Já a plataforma Agronow, de São José dos Campos, analisa o potencial de cultivo e monitora plantações pelo mundo agora com base em imagens de satélites. Ela envia alertas como de colheita, quebra de produção e qualidade da safra. “A tecnologia tem evoluído a passos largos, mas muita gente ainda não se deu conta de que o modelo de negócio atual pode mudar completamente”, diz Rafael Coelho, CEO da empresa.
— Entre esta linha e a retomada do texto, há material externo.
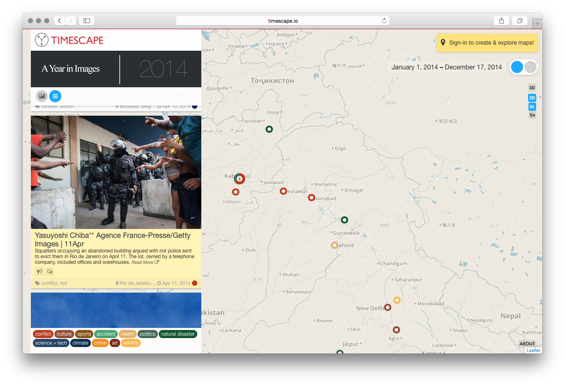Toggle the 3D map mode
Viewport: 565px width, 386px height.
pos(532,88)
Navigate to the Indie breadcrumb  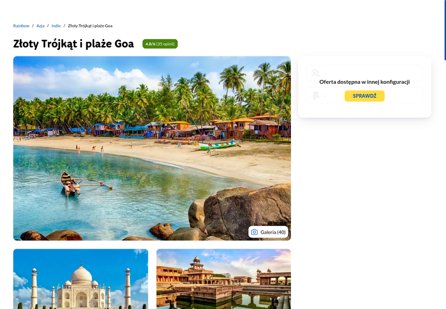[x=56, y=26]
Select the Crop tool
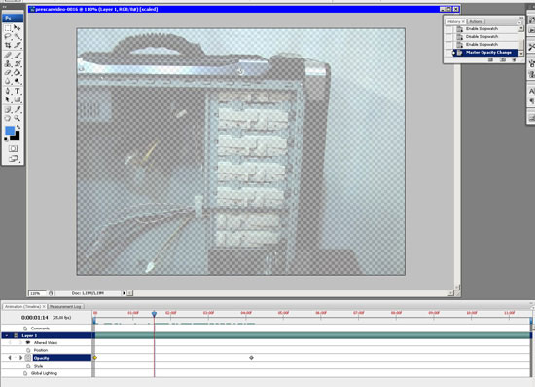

Agrosmart e Agronow receberam aportes do Fundo Inovação Paulista (FIP), idealizado pela Desenvolve SP. “São Paulo é um dos maiores produtores de conhecimento de fronteira para agricultura tropical no mundo”, diz Francisco Jardim, fundador da SP Ventures, gestora do FIP.
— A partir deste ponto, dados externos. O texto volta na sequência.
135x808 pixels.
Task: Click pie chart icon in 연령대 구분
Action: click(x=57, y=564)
Outro importante segmento das agtechs é o de controle biológico de pragas, com ácaros predadores usados como complemento aos agroquímicos. Trata-se de uma prática mais sustentável, pois reduz a utilização de agrotóxicos que podem contaminar o solo e lençóis freáticos. A VitalForce, de Barretos (SP), pôde ampliar seu negócio e se dedicar a essa tecnologia após receber financiamento da Desenvolve SP. “Além de aumentar a produção, iniciamos a fabricação da linha de produtos biológicos, um mercado do qual antes não participávamos”, conta Gustavo Boscon, diretor de marketing e vendas da empresa. “O Brasil está no caminho da transformação para a agricultura 4.0, que é um ambiente totalmente digitalizado”, salienta Jardim. “O desafio agora é melhorar a infraestrutura, investindo em conectividade, seja por Wi- -Fi, 4G ou satélite”.”.

O EXEMPLO DE PIRACICABA

Piracicaba, a 160 quilômetros da capital, respira inovação. Graças a um ecossistema composto por cerca de 80 empreendimentos de base tecnológica, em torno da Escola Superior de Agricultura Luiz de Queiroz (ESALQ) da Universidade de São Paulo, o município vem se firmando com um celeiro de soluções para o agronegócio. Um dos exemplos é a Gênica, que atua no próspero segmento dos biodefensivos, e recebeu R$ 6 milhões da SP Ventures, o mais alto aporte já feito pelo fundo em uma agtech. A intensiva produção de conhecimento, aliada à antiga vocação local para a agricultura, levou a incubadora EsalqTec a criar o AgTech Valley – Vale do Piracicaba, numa referência ao Vale do Silício americano. Sergio Barbosa, da EsalqTec, diz que a iniciativa “não tem dono”, e que é um movimento orgânico entre academia, empresas e a comunidade científica. Bagagem eles têm. A ESALQ é a quinta melhor instituição de ensino de ciências agrárias do mundo, e a única na faixa tropical, segundo ranking divulgado em 2015 pelo jornal US News and World Report.